I want to begin this morning, as we have in the past, by recognizing that this ceremony falls on Memorial Day weekend and so I would ask that we begin with a moment of silent reflection for all those who give their lives in service to our country.
Thank you. And Welcome Classes of 2019, 2018, 2017—having you all here under the tent brings us together as a community one more time and makes sure that important traditions are transmitted from seniors to the classes that follow. And for you Class of 2016, the two weeks of celebration are coming to a close and our attention turns to you.

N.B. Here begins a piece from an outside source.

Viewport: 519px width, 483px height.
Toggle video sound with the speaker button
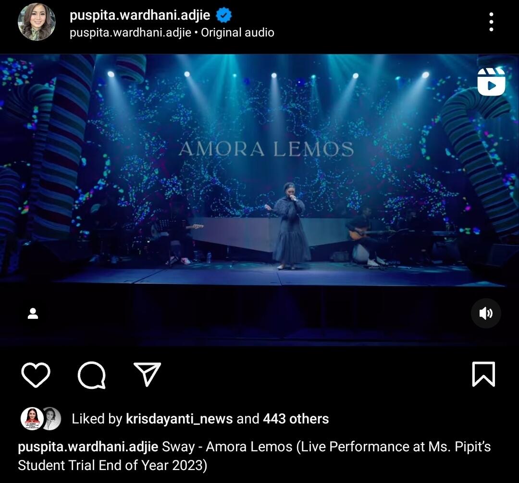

Yesterday during our Academic Awards Ceremony, I asked the audience to acknowledge Williston’s incredibly dedicated teachers who work so tirelessly and selflessly to help students achieve their goals. Class of 2016, you did not get to where you are today without support, love, and guidance. In that spirit, there are a lot of people at this ceremony just for you–parents, relatives, guardians, and friends. So I ask 2016 that you stand, turn around, and face the audience to show your collective appreciation to those who are here today.
As I look out at the 132 members of the Class of 2016 I know that some of you have been here six years and have literally grown up in front of our eyes–if you don’t believe that, think of, Abbie Foster or Nate Gordon’s pictures in Friday’s athletic awards ceremony.
Others of you, like Matt Folger or Rylee Leonard have been here for one short action packed year of engagement, leaving your mark in the classroom and on the fields. And some of you, like Maddy Scott, really don’t want to leave at all.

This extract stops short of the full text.